### Document section

Figures 3(a)-3(d) reveal the infrared transmittance and reflectance spectrum of ZnS SWMS with grating height of 2 μm for different period. The values of the transmittance in Fig. 3(a) are mostly greater than 50%. Especially, at the wavelength range from 4 μm to 13 μm, a majority of transmittance are more than 70%. This indicates that the ZnS transmission enhancement region originating from SWMS antireflection is mainly located at far-infrared band. In addition, the transmittance and reflectance in Fig. 3(a) and 3(c) on the condition of period changing have displayed a relatively uniform distribution comparing to that effect of grating height. Herein, the suppressing reflection of the SWMS will not be significantly declined because subwavelength period in surface microstructure is not the dominant factor affecting their refractive index gradient. Further, Fig. 3(b) illustrates that the transmittance of about 90% has been achieved in the wavelength of 8.8 μm for the SWMS with period of 1.5 μm. However, for the SWMS with period of 3 μm, the beginning wavelength corresponding to the transmittance of 90% is 11 μm. Accordingly, this tendency provides a possibility for band selection in ZnS antireflection simply by control the period of SWMS, which can be interpreted by WR equation in light field coupling effect [33]. As the light resonant has happened in structure, the array period (p) and incident wavelength (λ) must obey the following WR equation [34]:

p (n \pm \sin θ) = k λ

where n, θ, and k are refractive index of optical transmission medium, incident angle, and integer for resonance order, respectively. In the case of light propagating at fixed angle of incidence in the air, the resonance wavelength corresponding to antireflection band could be positively tuned by array period of the SWMS.

######
### Data lines

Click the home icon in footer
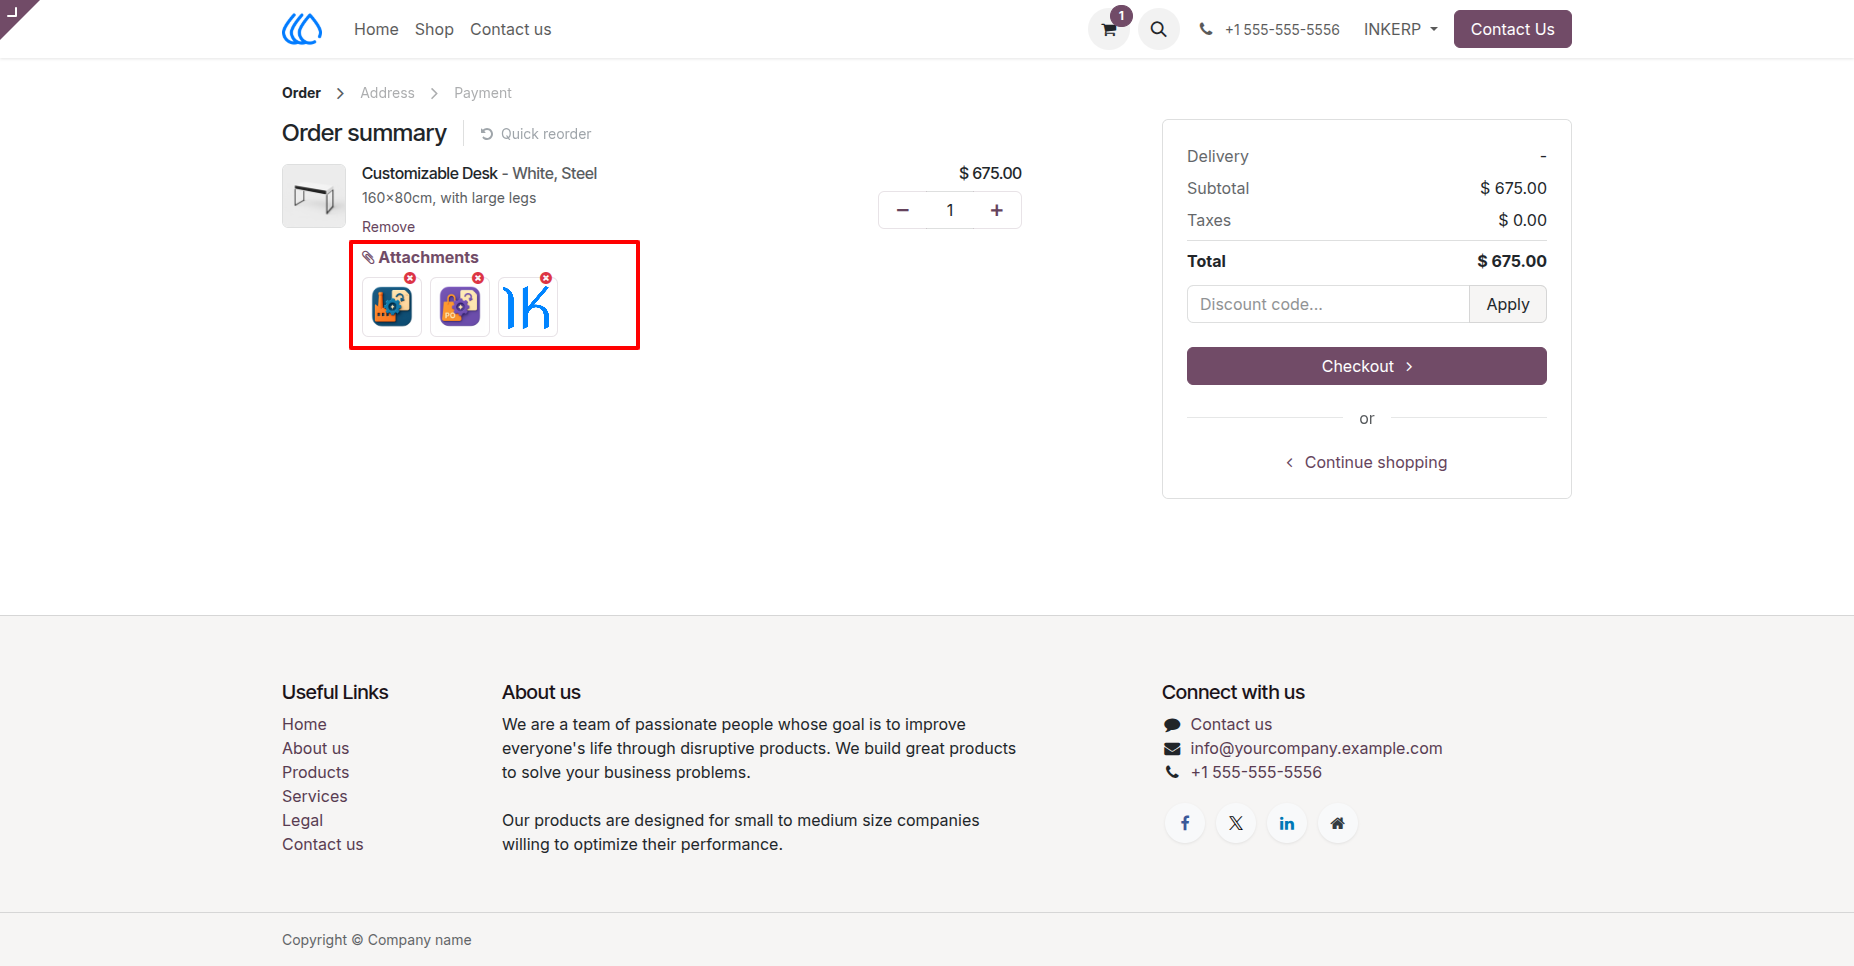click(x=1338, y=823)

######

**Required tasks**
• A. In the ZnS microstructure passage, at what wavelength does the structure with a 1.5 μm period reach about 90% transmittance?
• B. Write the next part of the ZnS microstructure passage, starting right after its last sentence.

**Written responses**
• A. 8.8 μm

• B.
Fig. 3 Contour plot of the FDTD simulated transmittance (a) and reflectance (c) of SWMS as a function of period p and wavelength. Simulated period-dependent transmittance spectra (b) and reflectance spectra (d) of SWMS on ZnS in the wavelength range 8 μm-13 μm. The transmittance (e) and reflectance (f) of SWMS at wavelength of 9 μm with different incident angle θ versus incident polarization angle.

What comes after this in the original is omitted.